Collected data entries
- - -
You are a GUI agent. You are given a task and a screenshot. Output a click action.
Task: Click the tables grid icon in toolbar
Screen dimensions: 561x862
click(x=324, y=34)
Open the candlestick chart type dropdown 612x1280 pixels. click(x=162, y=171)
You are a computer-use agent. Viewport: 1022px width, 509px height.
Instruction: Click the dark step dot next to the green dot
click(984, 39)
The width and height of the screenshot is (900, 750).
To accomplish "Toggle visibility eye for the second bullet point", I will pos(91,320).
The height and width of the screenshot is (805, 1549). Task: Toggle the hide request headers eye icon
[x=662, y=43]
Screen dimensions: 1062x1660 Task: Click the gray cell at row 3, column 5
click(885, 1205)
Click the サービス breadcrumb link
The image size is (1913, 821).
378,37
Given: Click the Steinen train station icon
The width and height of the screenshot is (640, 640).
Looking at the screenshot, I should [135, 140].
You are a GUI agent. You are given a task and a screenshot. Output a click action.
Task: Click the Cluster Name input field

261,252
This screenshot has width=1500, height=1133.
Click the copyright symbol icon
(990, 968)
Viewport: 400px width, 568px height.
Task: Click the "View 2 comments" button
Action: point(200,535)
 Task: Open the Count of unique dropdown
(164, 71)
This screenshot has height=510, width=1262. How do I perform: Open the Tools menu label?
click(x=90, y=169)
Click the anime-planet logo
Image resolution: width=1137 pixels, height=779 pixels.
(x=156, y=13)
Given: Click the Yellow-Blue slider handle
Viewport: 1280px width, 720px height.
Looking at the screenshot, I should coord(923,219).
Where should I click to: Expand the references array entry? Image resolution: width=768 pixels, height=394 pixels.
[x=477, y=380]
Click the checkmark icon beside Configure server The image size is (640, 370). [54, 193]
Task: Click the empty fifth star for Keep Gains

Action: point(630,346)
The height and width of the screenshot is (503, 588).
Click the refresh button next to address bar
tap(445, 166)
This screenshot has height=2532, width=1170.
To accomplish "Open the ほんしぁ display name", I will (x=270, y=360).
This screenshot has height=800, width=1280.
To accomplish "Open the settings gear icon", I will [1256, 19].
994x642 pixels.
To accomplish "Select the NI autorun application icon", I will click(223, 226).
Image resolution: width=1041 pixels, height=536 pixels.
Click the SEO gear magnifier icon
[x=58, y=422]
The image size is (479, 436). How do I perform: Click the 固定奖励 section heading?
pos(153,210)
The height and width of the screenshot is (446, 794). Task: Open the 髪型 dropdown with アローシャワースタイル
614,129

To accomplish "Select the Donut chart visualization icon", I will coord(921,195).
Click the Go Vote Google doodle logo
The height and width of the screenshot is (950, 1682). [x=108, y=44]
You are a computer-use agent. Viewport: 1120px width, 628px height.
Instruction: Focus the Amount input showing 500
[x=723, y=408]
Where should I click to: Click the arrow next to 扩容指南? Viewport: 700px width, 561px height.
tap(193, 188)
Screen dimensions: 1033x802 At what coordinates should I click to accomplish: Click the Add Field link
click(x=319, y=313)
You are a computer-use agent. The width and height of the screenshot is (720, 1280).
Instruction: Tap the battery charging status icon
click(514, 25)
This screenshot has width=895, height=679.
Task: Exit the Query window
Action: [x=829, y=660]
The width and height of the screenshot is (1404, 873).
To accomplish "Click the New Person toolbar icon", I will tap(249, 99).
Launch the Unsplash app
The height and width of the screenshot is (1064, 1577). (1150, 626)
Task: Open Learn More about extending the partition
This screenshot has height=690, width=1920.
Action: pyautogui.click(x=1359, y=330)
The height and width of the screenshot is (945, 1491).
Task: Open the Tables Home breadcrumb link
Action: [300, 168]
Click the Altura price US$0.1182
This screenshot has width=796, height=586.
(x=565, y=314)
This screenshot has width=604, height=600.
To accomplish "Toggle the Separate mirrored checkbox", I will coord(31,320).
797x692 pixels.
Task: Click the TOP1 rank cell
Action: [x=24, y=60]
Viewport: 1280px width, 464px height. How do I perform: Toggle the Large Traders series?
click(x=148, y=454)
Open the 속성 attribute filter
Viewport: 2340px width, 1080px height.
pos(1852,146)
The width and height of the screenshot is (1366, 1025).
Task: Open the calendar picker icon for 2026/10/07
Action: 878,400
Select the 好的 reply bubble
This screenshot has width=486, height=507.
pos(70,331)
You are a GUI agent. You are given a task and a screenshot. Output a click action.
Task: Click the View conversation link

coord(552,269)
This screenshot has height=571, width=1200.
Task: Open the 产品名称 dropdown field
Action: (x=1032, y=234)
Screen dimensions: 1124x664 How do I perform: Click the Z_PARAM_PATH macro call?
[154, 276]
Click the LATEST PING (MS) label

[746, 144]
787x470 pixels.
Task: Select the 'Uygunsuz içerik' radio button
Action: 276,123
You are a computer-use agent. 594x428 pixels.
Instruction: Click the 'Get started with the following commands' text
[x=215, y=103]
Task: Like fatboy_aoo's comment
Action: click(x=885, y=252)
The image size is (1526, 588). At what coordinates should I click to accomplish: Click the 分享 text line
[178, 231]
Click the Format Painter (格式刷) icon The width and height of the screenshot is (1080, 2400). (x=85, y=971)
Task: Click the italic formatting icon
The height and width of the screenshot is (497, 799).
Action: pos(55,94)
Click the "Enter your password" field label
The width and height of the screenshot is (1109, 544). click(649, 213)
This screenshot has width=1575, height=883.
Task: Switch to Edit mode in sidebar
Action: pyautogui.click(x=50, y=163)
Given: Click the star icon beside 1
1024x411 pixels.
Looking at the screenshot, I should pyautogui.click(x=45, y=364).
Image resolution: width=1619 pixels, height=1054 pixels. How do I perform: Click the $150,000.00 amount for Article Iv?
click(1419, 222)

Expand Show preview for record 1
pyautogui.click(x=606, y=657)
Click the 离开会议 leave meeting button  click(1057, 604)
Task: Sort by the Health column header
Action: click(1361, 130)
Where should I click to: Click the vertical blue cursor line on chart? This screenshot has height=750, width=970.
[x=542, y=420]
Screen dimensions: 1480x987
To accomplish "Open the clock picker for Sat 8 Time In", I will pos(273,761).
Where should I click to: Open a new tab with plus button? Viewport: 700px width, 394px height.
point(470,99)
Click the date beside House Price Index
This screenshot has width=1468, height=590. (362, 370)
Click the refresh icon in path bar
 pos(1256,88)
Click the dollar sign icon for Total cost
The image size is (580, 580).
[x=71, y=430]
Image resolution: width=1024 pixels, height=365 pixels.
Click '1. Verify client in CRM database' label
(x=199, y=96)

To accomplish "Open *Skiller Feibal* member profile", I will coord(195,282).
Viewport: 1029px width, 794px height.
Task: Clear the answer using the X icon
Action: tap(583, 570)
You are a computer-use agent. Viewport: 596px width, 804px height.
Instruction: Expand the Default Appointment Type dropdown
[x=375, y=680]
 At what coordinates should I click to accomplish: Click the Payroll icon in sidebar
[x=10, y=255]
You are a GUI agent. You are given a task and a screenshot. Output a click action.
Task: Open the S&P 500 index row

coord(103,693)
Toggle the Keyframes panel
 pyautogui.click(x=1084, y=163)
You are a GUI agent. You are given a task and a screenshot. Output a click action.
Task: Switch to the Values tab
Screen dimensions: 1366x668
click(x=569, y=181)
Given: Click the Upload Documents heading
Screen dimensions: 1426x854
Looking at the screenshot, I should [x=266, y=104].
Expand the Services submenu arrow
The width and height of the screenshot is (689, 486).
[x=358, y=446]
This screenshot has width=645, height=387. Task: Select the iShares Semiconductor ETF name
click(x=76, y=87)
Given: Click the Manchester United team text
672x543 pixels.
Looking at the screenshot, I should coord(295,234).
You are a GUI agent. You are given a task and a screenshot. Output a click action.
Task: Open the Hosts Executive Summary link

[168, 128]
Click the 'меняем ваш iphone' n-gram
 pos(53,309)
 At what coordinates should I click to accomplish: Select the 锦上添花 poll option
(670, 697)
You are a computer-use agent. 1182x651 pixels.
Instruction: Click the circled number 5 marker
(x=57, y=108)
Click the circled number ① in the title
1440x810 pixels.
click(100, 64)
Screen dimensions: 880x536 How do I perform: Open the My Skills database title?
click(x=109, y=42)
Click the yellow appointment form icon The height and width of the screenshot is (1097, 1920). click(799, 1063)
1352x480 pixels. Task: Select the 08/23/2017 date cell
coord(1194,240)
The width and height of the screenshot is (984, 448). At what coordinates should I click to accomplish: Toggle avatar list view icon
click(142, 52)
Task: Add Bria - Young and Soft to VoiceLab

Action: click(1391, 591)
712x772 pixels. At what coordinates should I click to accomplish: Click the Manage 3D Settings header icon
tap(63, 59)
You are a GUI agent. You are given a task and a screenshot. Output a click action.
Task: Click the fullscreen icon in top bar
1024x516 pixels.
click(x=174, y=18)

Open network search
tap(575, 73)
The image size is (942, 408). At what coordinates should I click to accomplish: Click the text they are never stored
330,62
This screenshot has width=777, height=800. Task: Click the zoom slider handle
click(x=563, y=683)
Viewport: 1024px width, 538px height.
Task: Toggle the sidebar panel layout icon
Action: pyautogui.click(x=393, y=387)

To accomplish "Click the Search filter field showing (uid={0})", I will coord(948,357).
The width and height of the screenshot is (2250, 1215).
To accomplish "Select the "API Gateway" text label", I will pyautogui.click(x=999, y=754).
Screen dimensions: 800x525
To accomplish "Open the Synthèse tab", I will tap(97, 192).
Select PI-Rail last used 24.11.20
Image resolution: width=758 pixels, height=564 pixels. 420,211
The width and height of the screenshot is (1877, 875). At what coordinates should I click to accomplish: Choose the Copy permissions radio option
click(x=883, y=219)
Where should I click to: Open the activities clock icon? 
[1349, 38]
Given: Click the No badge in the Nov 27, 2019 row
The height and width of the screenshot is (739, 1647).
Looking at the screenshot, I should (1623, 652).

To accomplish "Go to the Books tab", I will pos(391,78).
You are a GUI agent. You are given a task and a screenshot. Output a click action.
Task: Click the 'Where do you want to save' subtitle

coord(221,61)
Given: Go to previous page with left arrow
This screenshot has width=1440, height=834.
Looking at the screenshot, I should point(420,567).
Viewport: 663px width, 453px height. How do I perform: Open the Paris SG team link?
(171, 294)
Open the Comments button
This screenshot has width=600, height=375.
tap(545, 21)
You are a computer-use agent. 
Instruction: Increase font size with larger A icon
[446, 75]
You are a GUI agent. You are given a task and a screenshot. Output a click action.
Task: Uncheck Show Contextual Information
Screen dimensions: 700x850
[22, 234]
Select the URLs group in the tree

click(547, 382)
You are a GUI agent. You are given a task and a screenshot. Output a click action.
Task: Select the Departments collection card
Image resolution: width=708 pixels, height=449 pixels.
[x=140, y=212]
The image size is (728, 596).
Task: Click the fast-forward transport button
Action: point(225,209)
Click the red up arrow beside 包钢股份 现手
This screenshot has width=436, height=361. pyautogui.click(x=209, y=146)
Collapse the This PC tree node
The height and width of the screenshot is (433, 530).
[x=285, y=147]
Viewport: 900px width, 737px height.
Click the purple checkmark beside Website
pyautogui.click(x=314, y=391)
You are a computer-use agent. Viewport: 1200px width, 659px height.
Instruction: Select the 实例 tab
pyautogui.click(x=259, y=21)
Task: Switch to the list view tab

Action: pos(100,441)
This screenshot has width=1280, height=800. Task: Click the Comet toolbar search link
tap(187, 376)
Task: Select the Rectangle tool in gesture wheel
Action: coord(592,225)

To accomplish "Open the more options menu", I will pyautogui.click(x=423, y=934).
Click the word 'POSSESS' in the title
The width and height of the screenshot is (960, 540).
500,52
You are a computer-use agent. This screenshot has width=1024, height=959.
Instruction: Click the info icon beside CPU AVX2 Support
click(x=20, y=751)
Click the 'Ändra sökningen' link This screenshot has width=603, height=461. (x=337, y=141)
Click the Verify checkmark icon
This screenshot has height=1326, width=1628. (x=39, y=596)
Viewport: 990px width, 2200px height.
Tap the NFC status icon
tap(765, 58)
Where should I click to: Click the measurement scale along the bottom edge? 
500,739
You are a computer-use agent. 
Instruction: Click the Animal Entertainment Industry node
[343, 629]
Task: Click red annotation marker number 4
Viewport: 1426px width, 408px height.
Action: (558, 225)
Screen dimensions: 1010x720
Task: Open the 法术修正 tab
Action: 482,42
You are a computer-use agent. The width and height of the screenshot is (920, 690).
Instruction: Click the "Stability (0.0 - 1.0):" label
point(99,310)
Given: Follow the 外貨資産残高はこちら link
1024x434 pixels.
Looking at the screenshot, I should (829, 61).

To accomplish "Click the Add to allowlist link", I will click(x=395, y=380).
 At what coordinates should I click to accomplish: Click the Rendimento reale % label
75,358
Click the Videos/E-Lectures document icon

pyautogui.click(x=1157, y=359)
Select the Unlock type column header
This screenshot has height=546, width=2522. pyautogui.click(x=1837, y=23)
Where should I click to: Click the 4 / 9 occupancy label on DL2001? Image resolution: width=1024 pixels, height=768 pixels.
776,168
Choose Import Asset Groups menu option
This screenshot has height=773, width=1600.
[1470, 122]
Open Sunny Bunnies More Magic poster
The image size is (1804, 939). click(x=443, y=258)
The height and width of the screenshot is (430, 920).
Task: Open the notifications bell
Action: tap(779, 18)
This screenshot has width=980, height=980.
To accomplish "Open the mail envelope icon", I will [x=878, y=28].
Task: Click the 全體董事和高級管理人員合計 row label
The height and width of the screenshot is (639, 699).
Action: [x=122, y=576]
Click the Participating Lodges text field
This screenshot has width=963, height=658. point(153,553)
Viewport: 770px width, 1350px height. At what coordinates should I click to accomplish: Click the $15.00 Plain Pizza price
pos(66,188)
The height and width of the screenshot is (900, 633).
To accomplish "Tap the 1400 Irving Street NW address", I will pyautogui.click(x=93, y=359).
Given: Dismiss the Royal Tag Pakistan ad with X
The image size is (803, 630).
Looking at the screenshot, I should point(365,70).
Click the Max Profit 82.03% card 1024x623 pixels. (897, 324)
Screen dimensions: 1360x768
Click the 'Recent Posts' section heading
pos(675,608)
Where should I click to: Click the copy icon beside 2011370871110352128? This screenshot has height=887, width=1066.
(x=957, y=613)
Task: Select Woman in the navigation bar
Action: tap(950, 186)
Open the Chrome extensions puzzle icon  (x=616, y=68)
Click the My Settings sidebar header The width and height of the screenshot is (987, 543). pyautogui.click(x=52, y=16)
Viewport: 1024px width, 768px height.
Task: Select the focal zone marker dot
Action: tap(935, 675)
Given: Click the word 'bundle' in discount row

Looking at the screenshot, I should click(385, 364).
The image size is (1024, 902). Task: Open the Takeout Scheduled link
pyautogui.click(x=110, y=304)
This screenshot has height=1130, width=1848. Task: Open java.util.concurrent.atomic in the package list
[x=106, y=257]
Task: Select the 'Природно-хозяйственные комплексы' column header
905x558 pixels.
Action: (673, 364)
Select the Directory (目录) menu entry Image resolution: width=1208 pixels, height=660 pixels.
- - -
Activity
Please work out how many lines in the records hold the string "computer", and give only the number.

Written response
11